Police think about security first, policy much less citizen rights, are not their specialty, as those of us who have worked for social justice for decades learned long ago. That is not their job either. It is the policy makers job to determine the correct solutions and  and law enforcement’s job to implement them even when they don’t understand or agree. This tendency of Libby Schaaf’s should not surprise us. Though she talked little about her approach to public safety during the campaign, I remember what she did when the idea of a youth curfew came up on the council.

Noel Gallo had dredged up this old curfew idea but the council voted it down, again. When asked for Libby’s position, she replied that she had queried the chief and he said that it was not useful. So she voted against it on the basis that OPD did not particularly want it rather than on principles or data, or a combination of both.
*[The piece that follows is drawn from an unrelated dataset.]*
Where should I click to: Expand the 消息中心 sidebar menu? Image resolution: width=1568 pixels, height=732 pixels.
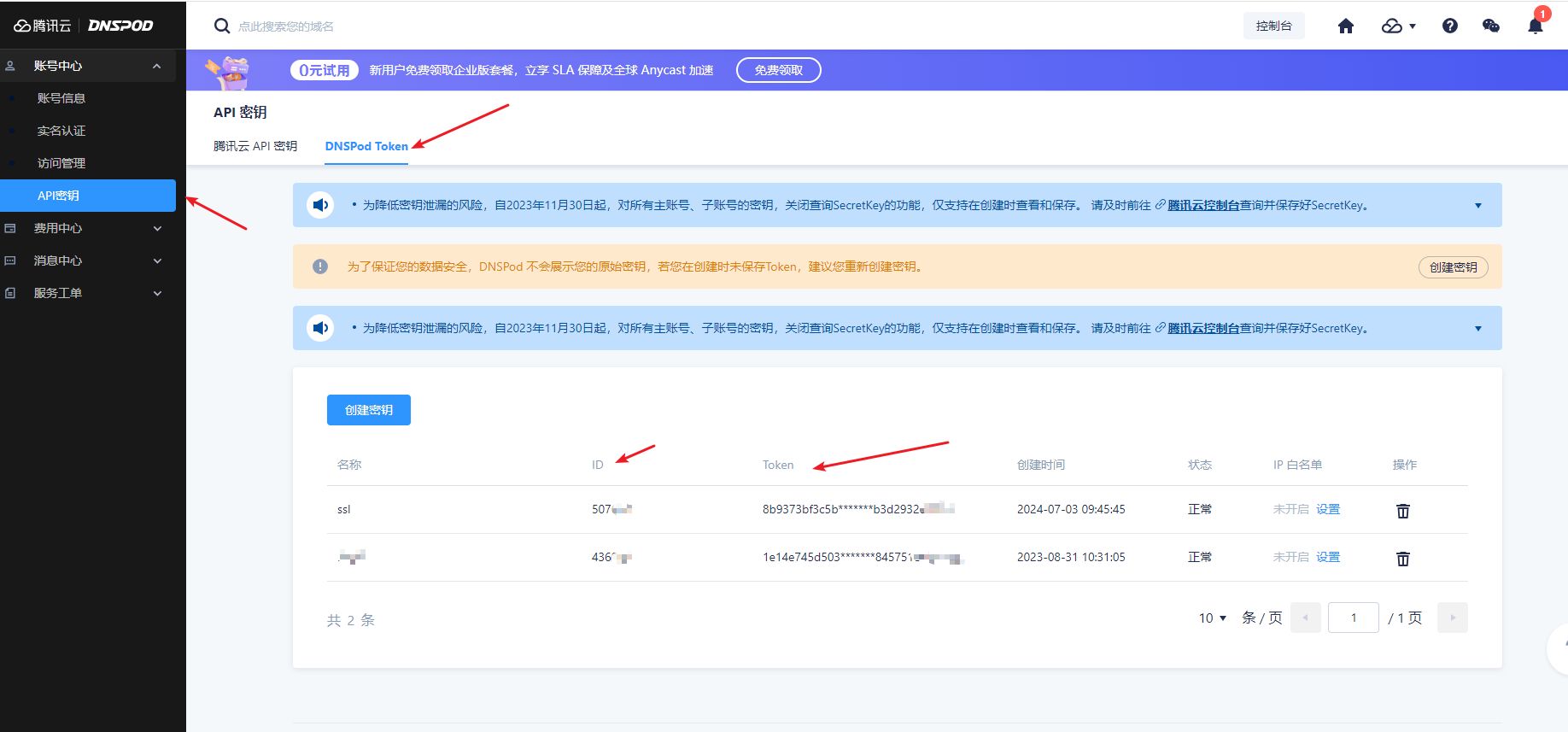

I passed this off as election politics but now wonder if she really believes it’s appropriate for the chief to make these important policy decisions. The chief was right about this based on data, the size of our force, etc. But a mayor must have an understanding of how this kind of curtailment of activity becomes punitive in many of our communities and may lead to the expansion of the childhood to prison pipeline that Oakland youth are so familiar with. In other words, a mayor has to make political decisions based on the knowledge of a  wide breadth of how our community experiences law enforcement, schooling, and many other factors in high crime-impacted neighborhoods.

So now we’re in a situation in which the women of the #BlackLivesMatter movement, the next stage in our long American struggle for Civil Rights, have been lumped in with the masked vandals who tear up our retail districts. Unfortunately, many Oaklanders have already conflated the two-they may be excused for not paying attention but the mayor should know better. It’s her job to know who is working for a better Oakland even if their strategies differ from hers.

These women and their partners in other organizations have helped jump start this new movement, indeed the hashtag, the rallying cry #BlackLivesMatter, started with them. Though OPD has come a long way, some of our residents still have reason to eschew the “assistance” of OPD and fear the officer in their rear view mirror. There’s no need to reiterate all the ways that fear affects folks’ lives, I hope; but we still have a ways to go before each community in Oakland feels comfortable working with their neighborhood police officers.

This mayor’s confused policy directive has reminded us of our unhappy past and its consequences and it may take us back there if she doesn’t act soon. Why has she not met with the representatives of this and other groups who seek to make positive change? It’s not too late to apologize for knowing so little about the folks she shut down last night and Thursday night. It’s not too late to admit an error or a wrong turn when struggling with a difficult situation in an atmosphere of distrust. But it will be soon. See you on the plaza tonight.